Добавить в цитаты Настройки чтения

Страница 9 из 91



Вход в дезертирское убежище находился в полусотне шагов от места привала, где Сволины встретились после долгой разлуки. Но убежище это можно было обнаружить лишь в том случае, если окажешься в непосредственной близости с ним со стороны родника, продравшись через густые заросли шиповника среди каменистых осыпей. Он был надежно скрыт каменными глыбами так, что с любой стороны виделись лишь серые камни и кусты.

Но вход этот оказался настолько мал и тесен, что старик поначалу хотел было отказаться вползать в него за сыном. Но дальше, сразу за входом, лабиринт оказался довольно просторным и скоро уперся в толстую, обитую оцинкованным железом дверь, которая открывалась наружу со страшным скрежетом.

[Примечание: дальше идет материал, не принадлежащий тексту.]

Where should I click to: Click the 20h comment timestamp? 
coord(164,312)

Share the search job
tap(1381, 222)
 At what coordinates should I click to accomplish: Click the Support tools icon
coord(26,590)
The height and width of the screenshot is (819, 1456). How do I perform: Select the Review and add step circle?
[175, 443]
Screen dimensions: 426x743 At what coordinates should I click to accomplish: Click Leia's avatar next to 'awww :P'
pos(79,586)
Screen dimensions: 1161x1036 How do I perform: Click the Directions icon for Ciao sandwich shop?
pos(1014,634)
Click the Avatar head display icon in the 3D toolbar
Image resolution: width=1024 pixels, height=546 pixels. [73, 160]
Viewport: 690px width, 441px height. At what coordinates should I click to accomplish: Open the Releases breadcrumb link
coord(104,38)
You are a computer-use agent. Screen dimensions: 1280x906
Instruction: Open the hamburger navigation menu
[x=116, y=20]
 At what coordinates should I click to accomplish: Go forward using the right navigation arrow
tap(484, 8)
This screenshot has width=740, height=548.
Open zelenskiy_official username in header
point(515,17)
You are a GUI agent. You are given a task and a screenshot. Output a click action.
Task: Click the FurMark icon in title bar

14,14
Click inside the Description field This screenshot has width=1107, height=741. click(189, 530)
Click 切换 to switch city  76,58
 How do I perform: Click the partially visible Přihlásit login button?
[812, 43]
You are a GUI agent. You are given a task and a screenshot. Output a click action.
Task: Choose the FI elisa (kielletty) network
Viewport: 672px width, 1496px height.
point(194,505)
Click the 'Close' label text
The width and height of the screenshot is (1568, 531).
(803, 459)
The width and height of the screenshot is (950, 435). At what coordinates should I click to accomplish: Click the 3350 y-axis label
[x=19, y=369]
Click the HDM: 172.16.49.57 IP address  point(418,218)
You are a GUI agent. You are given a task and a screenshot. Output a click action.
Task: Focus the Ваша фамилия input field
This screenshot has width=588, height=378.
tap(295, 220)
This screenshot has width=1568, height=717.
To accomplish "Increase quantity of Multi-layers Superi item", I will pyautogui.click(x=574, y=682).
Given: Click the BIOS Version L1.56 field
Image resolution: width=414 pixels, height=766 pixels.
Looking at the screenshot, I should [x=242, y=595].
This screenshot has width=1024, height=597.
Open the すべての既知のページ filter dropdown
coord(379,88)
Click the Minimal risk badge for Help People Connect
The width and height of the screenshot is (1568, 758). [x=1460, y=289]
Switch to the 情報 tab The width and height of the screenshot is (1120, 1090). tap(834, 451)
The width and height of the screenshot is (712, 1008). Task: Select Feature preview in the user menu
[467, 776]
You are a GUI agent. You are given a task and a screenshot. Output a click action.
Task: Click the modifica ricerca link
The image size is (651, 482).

Когда отец и сын вошли внутрь, Степан запалил берестяной факел и отец остолбенел от изумления: так поразился увиденным. Со знанием дела сооруженное убежище хорошо сохранилось, являло собой просторное помещение этак человек на двадцать вместимостью. В углу пола большого отсека была оборудована колодина с проточной водой родника в полуметре от уровня пола.

— Тут тебе стирайся и мясо храни, — по-хозяйски смекнул Сволин-отец, рассматривая нехитрое устройство в полу подземелья. С великим любопытством старик совался из угла в угол, дивился на столь добротную работу, расхваливал усердие своих предшественников.

— Толково продумано, — соглашался с ним Степан. — Надолго строено, надежно. Все удобства предусмотрены.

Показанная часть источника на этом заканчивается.